I'm experimenting with workspaces to reduce the impact of Terraform operations in a single VMware vSphere environment. With all resources in the default workspace, I currently use depends_on with a vsphere_virtual_machine resource to control the order in which Terraform creates VMs containing services that depend on each other. For example, an application VM using a database depends on a database VM. Using depends_on with the application VM, I can tell Terraform to create the database VM before it creates the application VM. If the dependent resource resides in a different workspace and does not exist, or if dependencies cannot span workspaces, I think Terraform should at least return an error during the plan operation.

Actual Behavior

Using the same example, If I place the application VM and database VM in separate workspaces, Terraform seems to ignore the dependency and create the application VM even if the database VM does not exist. I understand that each workspace uses a separate state file, but I think Terraform should use the VMware API to determine actual resources.

Steps to Reproduce

  1. Configure the vSphere provider.
  2. Run terraform init.
  3. Create two workspaces.
  4. In a single configuration file, define one VM resource with a count of 1 or greater in the first workspace and a VM resource with a count of 1 or greater in the second workspace. The latter should contain a dependency on the VM resource in the first workspace.
  5. Select the second workspace.
  6. Run terraform plan and see Terraform say it will only create the VM resource in the second workspace.

Important Factoids

If I change the value of depends_on to a bogus resource (not in any workspace), Terraform returns an error during the plan operation saying the new resource depends on a nonexistent resource.

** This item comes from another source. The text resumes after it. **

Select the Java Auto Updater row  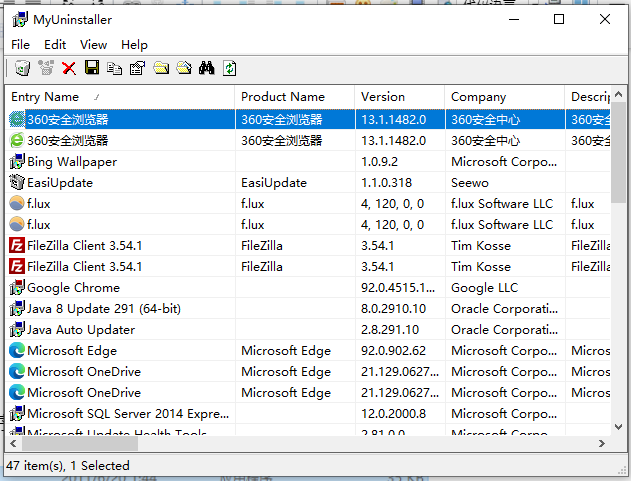point(81,330)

I'm not sure if this issue pertains to workspace operation in general or, more specifically, the vSphere provider.

References

jbardin commented 6 years ago

Hi @ionosphere80,

Thanks for providing the use case here. A workspace is an independent, isolated state; while a dependency is declared only via a configuration. The depends_on fields is strictly scoped within the configuration, and can't make any external calls to try and resolve the name. Once you switch workspaces, you are operating in a new state which can't have any knowledge of the other workspace's state.

I'm not sure I understand how this configuration would generate a dependency for a resource in another workspace, but the basic premise is that there should be no dependencies between workspaces at all. If you need some dependency between the two states, then workspaces aren't the right tool for the job.

One option is to combine these into a single configuration, and reuse the duplicated pieces by placing them in modules so you can parameterize it as needed. If there is no actual configuration dependency between the resources, you can use a null_resource as an intermediary to place in the depends_on field (though it's preferable to not use depends_on when possible).

ionosphere80 commented 6 years ago

Hi @jbardin,

Thanks for the concise explanation of workspaces. My actual use case is a bit more complex than my example.

I primarily use Terraform with a public cloud that magically provides underlying network services such as DNS and DHCP. I don't need to consider deployment of these services, just how to interface with them if necessary. I also use Terraform to manage VMware VMs in a private cloud that lacks underlying network services. In this environment, I need to consider deployment of these services and the dependencies among them. For example, DHCP depends on authoritative DNS to manage dynamic DNS records, authoritative DNS depends on a database, and all of the underlying network services depend on recursive DNS. Using depends_on, I can control the order (rather grotesquely) in which Terraform deploys VMs providing these services in the case of a clean slate.

Using the default workspace causes some interesting problems, at least with the vSphere provider. For example, recent changes to the provider code trigger Terraform to rebuild all of the VMs. After considerable munging of configuration files, rebuilds became less invasive reboots. Either way, most of the VMs contain services that depend on VMs providing underlying network services. Rebooting all of them simultaneously would likely cause unpredictable problems.

Implementing workspaces, I can effectively limit the type and quantity of VMs that Terraform wants to reboot or rebuild simultaneously. While determining the best way to split the default workspace into multiple workspaces, I came across my use of depends_on in a few places. I didn't expect depends_on to work between workspaces, but the lack of error message (or anything) from Terraform during plan or apply operations left me without a definitive answer. If depends_on references a resource in another workspace, I think Terraform should consider it a resource that does not exist and return an error message rather than proceeding with the operation.

On a side note, possibly worthy of creating another issue for my actual use case...

Assuming two VMs providing each underlying network service, I want Terraform to reboot or rebuild only one of the two VMs rather than all of them simultaneously. I can't find a way to limit how Terraform reboots or rebuilds VMs besides placing all of the "A-side" and "B-side" VMs in separate workspaces.

jbardin commented 6 years ago

Thanks, that helps clarify the problem a bit.

One of the recommended ways to reduce the "blast radius" of disruptive changes is to split infrastructure into entirely separate configurations, and reference dependencies through a remote state data source. This is s little more manual than what you were attempting, but functionally very similar since workspaces aren't much more than a named state. Breaking up infrastructure can also help the config scale in many cases, preventing single configuration trees from becoming too unwieldy.

Another tactic is to assume that these mass changes are a very rare occurrence, and to handle them individually with targeted applies. You can target each vsphere_virtual_machine name in separate apply operations, manually rolling out the changes.

We've also had requests for a "rolling update" type of lifecycle (#16200 and #16378), which may help depending on your actual requirements.